To clarify further, we have modified the original text as follows:
Comment 4:
line 188: point cloud noise. Explain the statement, what noise would affect the algorithm in a real-world situation?
Response 4:
Thank you for your positive comment. Point cloud noise refers to the errors or variations introduced during the sensor's 3D data acquisition process. In practical applications, factors that may contribute to point cloud noise include:
Sensor Accuracy and Calibration: If the sensor's accuracy is low or calibration is imprecise, it may lead to errors in point cloud data, such as depth measurement bias or misalignment between RGB and depth images.
Environmental Factors: Changes in environmental conditions, such as lighting, temperature, and surface reflectivity, can also affect sensor data collection. For example, under low-light conditions, RGB-D cameras may produce unreliable depth data, or erroneous depth readings may occur on transparent or reflective surfaces.
Occlusions and Shadows: Objects in the scene may partially obscure other objects, resulting in incomplete point cloud data or errors. Shadows or overexposure can also distort depth information.
Motion Blur: When the robotic arm or object moves too quickly, the camera may capture blurred images, introducing noise.
Data Quantization: The sensor's measurement system is discrete, which can introduce quantization errors, leading to slight inaccuracies in depth readings.
In the simulation experiments, we simulated these uncertainties from real-world environments by adding Gaussian noise to the coordinates of the target points. Low, medium, and high noise represent different levels of sensor or environmental noise. In real-world applications, such noise can affect algorithm performance, leading to reduced accuracy in object recognition, pose estimation, and grasp planning. This could result in incorrect grasp poses, grasp failures, or collisions.
We have revised the original text and added more detail to ensure a more thorough discussion of these issues:
Comment 5:
The conclusion and discussion sections are too short, more details upon the performed study should be included.
Response 5:
Thank you for your positive comment. We have completely revised the Conclusions and Discussion sections, adding more detailed discussions on the research. The revised version is as follows:
conclusion:
In this study, the proposed grasp poses estimation algorithm demonstrated strong robustness and efficiency across multiple experiments. We simulated the impact of different sensor accuracies and environmental conditions on grasp performance by using varying levels of noise (low, medium, and high noise). Under low noise conditions, the algorithm was able to estimate object poses with high accuracy, achieving a success rate close to 90%. As noise levels increased, the grasp success rates of other comparison methods dropped significantly, highlighting the non-negligible impact of noise on the algorithm's performance. Under medium noise conditions, the proposed algorithm achieved a grasp success rate (TGSR) exceeding 87%, outperforming GPD and PointNetGPD by 20% and 10%, respectively.
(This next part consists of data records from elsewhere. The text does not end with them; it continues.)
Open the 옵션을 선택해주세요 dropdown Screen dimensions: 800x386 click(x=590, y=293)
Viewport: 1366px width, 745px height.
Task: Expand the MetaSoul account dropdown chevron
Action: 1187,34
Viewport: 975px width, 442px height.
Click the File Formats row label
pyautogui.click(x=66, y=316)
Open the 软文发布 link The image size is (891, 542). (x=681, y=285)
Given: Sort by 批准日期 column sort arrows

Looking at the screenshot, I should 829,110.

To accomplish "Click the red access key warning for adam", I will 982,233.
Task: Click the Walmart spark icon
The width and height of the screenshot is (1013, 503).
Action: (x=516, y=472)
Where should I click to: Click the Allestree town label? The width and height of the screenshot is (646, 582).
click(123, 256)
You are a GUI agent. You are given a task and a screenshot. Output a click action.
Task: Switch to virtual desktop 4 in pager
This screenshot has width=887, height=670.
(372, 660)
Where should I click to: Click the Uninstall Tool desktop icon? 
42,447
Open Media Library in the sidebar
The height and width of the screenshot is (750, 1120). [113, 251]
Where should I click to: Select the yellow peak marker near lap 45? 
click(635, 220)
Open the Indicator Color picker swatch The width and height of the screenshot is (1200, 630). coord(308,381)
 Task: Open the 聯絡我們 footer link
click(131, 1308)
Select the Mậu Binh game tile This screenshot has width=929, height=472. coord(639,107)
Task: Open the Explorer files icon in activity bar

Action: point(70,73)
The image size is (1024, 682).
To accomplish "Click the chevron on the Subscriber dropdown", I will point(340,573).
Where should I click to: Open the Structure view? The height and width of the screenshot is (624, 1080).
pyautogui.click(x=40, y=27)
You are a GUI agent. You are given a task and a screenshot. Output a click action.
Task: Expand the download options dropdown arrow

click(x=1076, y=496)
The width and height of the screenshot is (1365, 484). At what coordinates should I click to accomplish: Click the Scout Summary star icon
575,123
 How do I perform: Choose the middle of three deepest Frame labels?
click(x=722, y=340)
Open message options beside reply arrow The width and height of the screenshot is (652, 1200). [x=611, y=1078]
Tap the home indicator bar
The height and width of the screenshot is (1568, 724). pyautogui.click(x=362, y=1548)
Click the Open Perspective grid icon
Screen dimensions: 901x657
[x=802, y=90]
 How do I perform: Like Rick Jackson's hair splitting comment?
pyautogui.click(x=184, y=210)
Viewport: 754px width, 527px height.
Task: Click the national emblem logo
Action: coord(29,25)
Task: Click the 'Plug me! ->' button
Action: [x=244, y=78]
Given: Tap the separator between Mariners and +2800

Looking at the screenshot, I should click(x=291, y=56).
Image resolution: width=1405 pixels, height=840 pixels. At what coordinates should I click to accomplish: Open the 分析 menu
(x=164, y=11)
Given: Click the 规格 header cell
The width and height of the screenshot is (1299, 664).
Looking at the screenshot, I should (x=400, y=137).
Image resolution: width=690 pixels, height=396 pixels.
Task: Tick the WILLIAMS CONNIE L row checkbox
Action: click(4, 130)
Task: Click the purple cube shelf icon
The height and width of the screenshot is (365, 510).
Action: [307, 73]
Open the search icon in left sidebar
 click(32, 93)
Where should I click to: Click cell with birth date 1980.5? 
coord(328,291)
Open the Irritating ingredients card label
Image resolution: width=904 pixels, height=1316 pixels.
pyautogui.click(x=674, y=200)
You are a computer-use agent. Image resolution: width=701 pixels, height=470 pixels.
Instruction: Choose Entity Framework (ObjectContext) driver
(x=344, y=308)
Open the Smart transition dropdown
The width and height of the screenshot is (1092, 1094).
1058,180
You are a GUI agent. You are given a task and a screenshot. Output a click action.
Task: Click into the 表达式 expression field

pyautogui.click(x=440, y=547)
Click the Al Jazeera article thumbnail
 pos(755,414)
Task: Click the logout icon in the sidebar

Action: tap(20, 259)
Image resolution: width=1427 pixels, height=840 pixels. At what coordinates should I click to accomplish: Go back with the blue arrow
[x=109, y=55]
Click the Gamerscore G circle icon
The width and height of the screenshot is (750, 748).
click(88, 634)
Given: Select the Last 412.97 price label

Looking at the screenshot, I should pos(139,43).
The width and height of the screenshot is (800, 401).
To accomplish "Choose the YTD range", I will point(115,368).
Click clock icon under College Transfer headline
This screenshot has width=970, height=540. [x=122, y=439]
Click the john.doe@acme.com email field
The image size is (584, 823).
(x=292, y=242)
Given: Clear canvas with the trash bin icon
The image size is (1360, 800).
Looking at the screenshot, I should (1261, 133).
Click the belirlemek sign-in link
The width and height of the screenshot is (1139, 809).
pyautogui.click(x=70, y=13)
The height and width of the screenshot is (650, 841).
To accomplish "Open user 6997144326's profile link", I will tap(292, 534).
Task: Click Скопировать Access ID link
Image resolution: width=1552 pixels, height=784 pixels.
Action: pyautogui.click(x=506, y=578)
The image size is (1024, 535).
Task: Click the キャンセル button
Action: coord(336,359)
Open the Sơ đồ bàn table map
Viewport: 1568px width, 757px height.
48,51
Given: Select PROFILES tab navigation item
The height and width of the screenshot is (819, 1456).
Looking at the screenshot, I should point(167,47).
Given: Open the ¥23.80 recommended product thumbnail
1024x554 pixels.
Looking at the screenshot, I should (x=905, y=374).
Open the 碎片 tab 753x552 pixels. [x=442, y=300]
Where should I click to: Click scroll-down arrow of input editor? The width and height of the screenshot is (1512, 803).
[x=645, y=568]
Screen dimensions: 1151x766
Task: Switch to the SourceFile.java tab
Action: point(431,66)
This method effectively simplifies the modeling of object geometry, and the strategy of incorporating environmental constraints into pose optimization enables the robot to maintain high performance in cluttered environments. The algorithm also demonstrated good adaptability when handling objects of varying shapes and sizes, maintaining stable performance across different test objects.
discussion:
The grasp poses estimation algorithm proposed in this study represents a significant advancement in robotic arm manipulation, particularly for systems using consumer-grade RGB-D depth sensors. Extensive experiments conducted in both simulation environments and real-world scenarios demonstrate that this method significantly outperforms existing deep learning-based grasping algorithms, such as GPD and PointNetGPD, in terms of grasp success rate and computational efficiency. Specifically, under varying experimental conditions, the proposed algorithm exhibits stable performance in complex environments, while significantly enhancing computational efficiency and reducing reliance on high-performance computing resources, highlighting its broad applicability in both industrial and consumer robotics. In contrast to traditional deep learning methods, this approach does not rely on large annotated datasets or complex neural network training, resulting in lower computational costs and higher adaptability, enabling it to run on hardware platforms with limited resources.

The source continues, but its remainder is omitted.